Black Tech Miami

Black Tech Miami is a mustard seed that sprouted into something momentous

Black Tech Miami is a mustard seed that sprouted into something momentous. What began in March 2012 as a simple idea to foster an atmosphere of inclusion in startups across Miami quickly became a well-respected focal point of business opportunities for Black entrepreneurs.

Knight Foundation announced a significant investment in Black tech entrepreneurship last week with a donation of $1.5 million. The funding commitment supports the Center for Black Innovation, an effort that will advance the operation of Black Tech Miami. Other contributions made toward the project include $350,000 from social justice reform-focused organization Surdna Foundation and $250,000 from Comcast NBCUniversal.

Derick Pearson

Derick Pearson, co-founder of Code Fever Miami and Black Tech Miami, and a guest speaker pictured at an event promoting Black entrepreneurship.

Derick Pearson

Co-founded by Felecia Hatcher and Derick Pearson, the Center will feature programming around angel investor training, venture capital investor matchmaking sessions and ongoing data collection on the effect of startup ecosystems on the Black community. A mixture of in-person and virtual courses are scheduled to take place at the Overtown location.

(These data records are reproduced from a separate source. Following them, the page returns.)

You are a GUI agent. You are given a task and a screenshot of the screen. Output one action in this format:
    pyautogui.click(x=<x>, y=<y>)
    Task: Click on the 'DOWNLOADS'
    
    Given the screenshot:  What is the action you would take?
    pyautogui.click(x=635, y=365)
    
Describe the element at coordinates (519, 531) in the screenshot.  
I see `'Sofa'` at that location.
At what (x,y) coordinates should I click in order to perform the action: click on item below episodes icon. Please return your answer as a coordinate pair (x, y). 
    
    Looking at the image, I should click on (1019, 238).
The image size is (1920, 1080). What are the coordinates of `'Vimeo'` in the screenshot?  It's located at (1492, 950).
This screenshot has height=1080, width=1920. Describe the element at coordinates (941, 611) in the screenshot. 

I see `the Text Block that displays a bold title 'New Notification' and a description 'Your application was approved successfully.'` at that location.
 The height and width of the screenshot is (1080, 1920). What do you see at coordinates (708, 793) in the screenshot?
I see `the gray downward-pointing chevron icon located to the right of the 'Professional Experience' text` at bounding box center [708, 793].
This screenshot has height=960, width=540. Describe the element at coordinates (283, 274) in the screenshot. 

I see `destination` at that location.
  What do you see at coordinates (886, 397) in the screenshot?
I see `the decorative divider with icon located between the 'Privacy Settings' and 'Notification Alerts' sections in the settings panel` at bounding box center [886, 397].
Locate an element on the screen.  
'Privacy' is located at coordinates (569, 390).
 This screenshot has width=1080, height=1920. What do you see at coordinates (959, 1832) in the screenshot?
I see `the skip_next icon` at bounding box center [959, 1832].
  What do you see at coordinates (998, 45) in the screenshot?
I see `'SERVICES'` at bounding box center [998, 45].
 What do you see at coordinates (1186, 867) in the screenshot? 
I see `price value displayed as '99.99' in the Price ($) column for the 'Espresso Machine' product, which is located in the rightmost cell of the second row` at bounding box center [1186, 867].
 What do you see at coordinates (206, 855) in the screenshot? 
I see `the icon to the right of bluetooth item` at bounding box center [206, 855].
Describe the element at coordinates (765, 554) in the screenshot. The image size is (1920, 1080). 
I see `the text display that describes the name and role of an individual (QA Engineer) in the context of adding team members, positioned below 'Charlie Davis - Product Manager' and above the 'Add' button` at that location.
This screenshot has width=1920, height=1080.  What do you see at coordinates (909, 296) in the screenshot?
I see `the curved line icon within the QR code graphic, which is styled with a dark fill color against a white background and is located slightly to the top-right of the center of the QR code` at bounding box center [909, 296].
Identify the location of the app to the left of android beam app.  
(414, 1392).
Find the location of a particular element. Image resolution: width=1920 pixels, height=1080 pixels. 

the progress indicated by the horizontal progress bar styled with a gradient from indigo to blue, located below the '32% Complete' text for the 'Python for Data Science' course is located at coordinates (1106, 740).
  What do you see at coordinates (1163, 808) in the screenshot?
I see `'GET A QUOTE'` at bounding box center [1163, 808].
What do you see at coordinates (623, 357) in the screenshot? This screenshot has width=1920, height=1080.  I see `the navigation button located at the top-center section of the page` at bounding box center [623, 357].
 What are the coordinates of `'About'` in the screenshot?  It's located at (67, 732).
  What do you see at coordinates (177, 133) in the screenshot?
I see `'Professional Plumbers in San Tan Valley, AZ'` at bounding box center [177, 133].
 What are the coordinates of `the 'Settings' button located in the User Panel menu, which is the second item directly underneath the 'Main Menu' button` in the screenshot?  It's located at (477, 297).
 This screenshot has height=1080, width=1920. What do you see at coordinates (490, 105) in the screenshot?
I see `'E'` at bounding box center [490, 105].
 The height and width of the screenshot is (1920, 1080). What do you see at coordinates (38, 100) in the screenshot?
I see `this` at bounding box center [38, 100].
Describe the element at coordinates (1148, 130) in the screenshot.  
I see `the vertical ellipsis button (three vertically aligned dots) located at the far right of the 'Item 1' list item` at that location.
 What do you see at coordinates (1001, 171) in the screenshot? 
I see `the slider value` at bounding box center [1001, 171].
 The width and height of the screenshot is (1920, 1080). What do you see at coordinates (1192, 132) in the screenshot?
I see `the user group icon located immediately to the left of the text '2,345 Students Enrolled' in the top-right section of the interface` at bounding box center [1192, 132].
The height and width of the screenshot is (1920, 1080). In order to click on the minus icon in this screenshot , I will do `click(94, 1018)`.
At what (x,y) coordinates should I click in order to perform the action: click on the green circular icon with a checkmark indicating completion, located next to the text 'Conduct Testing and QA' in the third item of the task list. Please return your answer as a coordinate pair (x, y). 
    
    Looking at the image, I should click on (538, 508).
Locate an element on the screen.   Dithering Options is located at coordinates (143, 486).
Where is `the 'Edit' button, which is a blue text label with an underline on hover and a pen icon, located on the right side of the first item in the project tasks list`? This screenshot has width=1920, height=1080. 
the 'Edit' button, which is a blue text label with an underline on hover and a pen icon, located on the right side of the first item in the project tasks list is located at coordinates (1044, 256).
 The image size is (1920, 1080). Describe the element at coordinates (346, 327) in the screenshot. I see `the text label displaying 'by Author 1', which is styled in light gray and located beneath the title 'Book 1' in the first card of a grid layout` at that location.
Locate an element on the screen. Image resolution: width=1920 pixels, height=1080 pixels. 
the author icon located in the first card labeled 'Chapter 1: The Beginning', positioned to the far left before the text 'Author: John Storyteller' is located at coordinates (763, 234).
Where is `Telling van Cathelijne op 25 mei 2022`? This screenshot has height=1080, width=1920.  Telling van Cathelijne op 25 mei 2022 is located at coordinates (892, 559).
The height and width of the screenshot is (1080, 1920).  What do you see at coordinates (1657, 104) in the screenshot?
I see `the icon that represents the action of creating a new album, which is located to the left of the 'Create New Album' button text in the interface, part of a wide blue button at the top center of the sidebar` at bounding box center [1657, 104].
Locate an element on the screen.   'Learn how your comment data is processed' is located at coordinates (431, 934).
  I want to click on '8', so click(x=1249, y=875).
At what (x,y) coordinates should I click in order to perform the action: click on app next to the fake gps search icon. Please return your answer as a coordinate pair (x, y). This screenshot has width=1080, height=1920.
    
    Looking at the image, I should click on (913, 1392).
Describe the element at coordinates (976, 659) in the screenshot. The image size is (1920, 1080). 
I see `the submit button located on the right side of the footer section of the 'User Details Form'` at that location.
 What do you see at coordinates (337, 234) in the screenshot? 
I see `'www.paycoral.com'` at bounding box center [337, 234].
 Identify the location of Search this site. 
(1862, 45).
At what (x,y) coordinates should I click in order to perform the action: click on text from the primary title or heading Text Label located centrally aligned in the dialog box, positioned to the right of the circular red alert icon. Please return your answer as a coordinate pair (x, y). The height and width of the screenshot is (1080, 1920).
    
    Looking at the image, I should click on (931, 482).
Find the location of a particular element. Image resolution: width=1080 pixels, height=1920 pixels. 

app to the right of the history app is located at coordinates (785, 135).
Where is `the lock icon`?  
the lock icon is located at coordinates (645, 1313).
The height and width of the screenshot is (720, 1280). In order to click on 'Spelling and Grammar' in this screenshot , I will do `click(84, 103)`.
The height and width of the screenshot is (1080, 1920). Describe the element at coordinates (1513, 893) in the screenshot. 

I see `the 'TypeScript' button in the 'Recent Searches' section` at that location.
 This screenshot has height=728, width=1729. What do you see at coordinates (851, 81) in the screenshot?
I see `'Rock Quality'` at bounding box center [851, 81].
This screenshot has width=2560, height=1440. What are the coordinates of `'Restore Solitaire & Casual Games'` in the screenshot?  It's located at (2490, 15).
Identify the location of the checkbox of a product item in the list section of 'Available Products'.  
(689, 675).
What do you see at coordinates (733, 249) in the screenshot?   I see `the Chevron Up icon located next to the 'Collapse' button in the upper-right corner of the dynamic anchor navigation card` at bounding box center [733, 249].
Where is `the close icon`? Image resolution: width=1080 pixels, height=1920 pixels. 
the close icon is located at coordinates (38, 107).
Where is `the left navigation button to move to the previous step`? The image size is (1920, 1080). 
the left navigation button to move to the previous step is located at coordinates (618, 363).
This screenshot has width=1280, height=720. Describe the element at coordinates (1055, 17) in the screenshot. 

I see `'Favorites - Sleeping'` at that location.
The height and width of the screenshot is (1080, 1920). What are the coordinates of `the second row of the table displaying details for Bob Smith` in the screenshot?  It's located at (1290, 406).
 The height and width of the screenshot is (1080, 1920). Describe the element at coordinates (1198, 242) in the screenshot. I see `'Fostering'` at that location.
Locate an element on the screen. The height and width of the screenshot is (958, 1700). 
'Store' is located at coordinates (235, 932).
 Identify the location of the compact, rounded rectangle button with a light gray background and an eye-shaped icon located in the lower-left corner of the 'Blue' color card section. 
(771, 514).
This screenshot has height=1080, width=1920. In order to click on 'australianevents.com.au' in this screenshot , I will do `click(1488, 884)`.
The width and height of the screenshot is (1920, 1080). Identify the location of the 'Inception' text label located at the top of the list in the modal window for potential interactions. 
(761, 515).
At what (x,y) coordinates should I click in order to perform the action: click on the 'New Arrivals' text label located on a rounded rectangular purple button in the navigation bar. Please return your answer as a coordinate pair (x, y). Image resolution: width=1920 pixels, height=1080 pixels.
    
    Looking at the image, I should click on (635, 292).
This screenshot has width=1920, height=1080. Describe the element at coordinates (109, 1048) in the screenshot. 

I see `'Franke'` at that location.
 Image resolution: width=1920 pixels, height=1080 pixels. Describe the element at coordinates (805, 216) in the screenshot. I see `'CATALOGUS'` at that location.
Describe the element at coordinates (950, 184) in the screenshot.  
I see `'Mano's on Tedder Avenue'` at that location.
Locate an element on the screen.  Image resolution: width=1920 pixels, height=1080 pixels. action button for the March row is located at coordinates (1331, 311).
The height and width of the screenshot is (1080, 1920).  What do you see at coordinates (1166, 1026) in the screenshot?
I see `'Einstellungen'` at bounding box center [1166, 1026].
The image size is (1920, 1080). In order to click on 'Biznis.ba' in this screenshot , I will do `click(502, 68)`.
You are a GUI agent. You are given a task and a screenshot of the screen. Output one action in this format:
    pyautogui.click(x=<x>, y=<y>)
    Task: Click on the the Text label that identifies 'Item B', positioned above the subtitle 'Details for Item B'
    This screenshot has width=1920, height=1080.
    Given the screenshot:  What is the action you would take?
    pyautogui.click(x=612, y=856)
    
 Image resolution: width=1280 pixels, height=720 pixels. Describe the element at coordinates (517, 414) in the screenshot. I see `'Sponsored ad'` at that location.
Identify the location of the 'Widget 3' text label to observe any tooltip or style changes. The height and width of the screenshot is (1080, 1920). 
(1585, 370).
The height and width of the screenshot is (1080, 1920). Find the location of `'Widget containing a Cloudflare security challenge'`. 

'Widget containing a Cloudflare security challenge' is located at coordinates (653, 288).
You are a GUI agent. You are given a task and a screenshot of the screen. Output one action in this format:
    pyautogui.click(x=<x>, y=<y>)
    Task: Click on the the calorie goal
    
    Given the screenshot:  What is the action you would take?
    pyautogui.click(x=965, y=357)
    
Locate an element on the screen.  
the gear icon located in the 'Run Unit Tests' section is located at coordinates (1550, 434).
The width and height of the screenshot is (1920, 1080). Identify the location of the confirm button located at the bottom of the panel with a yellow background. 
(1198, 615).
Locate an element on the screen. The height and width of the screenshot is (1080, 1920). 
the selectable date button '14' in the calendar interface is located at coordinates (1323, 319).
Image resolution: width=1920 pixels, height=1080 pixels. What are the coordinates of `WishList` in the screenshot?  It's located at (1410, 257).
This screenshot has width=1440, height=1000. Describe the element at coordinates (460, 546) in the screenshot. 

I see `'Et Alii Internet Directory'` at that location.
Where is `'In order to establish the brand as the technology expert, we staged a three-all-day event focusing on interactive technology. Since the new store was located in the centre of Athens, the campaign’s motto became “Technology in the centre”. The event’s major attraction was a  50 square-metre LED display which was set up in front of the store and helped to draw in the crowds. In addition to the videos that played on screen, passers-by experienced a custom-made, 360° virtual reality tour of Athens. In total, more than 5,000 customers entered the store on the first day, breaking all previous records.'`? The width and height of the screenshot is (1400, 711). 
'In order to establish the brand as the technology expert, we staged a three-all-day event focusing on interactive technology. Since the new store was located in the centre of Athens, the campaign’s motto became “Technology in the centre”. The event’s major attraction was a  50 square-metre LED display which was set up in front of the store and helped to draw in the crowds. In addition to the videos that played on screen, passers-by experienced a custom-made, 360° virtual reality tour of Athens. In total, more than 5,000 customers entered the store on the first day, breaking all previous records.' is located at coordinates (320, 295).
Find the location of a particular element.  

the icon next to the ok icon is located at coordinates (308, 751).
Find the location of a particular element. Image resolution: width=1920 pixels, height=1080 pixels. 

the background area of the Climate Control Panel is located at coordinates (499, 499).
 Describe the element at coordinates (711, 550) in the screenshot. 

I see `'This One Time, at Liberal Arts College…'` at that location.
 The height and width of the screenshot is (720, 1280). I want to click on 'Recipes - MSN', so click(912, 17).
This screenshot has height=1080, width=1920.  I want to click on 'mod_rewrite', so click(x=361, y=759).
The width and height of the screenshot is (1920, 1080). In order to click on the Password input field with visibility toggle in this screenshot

For years, Hatcher and Pearson worked hard to address equity and access in the tech world. They were inspired to create Black Tech Miami, which evolved to Code Fever Miami Inc. in 2016, to bring skills required in the STEM industry to youth in minority communities. Now, after securing the physical space and monetary support, the social entrepreneur duo rebranded previous initiatives to form a pathway for Black innovation.

“As a cornerstone for opportunity, the Center provides the technical assistance necessary to build out businesses anchored in the community and create jobs. They’ve built a brand and reputation that builds successful connections,“ said Patrice Green, Surdna’s inclusive economies program officer.

Surdna previously underwent a strategy refinement process in 2018 that led to a commitment to support entrepreneurs of color. Since then, the organization has attended some of Hatcher and Pearson’s events in the city of Tulsa.

“We're not the biggest foundation, but we hope to give folks significant dollars that are substantial enough to be able to move the gold post,” noted Green.

According to Pearson, president of the Center, the pivot from Code Fever to the entrepreneurship program was a request from members who wanted an equitable pathway that would lead to Black prosperity.

“When you look at startups, there is a high failure rate that depends on if they can access the right network to help the business grow,” said Dalila Wilson-Scott, executive vice president and chief diversity officer for Comcast. “We’ve been in a great position to work with Felecia and Derick. They’re not just creating revenue for themselves, but care about sustaining Black communities when there is a great need for something like that in our country now.”

Through the Center, Black-owned startups have the opportunity to take part in a business accelerator program that explores ways to create financial models, and make use of its Tribe Development Studio, which gives them access to consultants and explains how to use minimum valuable products to gain investors.

Different opportunities that promote Black entrepreneurship offered by the Center include the VC-in-Residence program, Black Ecosystem Builders Fellowship, Startup Studio and Investor Accreditation.

Raul Moas, director for Knight’s Miami program, explained that in the past, some entrepreneurs opted out of creating startups in the city because of a lack of support and infrastructure. Organizations like Knight, combined with the work that people like Hatcher and Pearson are doing, were able to move the needle to create more opportunities, especially in the Black community.

“There’s a part of our community entrepreneurs that didn’t feel like they belonged or had a path. Now, it’s all about keeping people here to fulfill their full potential while being a part of this city without feeling like they have to go elsewhere,” he said, who added that the Foundation has had a hand in supporting approximately 500 startups.

“Part of this work is meeting people where they are to make sure they have the resources they need. We have to do more to make sure that there are spaces in Miami for Black entrepreneurs,” Moas said.

The Center for Black Innovation is accessible to just about anyone in the community who feels inspired to go down an entrepreneurship route. A questionnaire on must be filled out by interested parties to express their program interests before they’re alerted of when the application to be considered goes live. Programs will begin in January, some with a rolling deadline, while others – like the fellowship – end in December.

“We have a long-term goal where we hope to raise more money to create a foundation we believe can last long term,” said Pearson.

The Center for Black Innovation hopes to raise another $2.1 million dollars to sustain the effort. During the first week of February, it will kick off a virtual conference to engage Black tech entrepreneurs.

“Ultimately, if they are successful, the payoff and benefits for this community will last through generations,” said Wilson-Scott. “Creating a cycle for growth and innovation will be a catalyst.”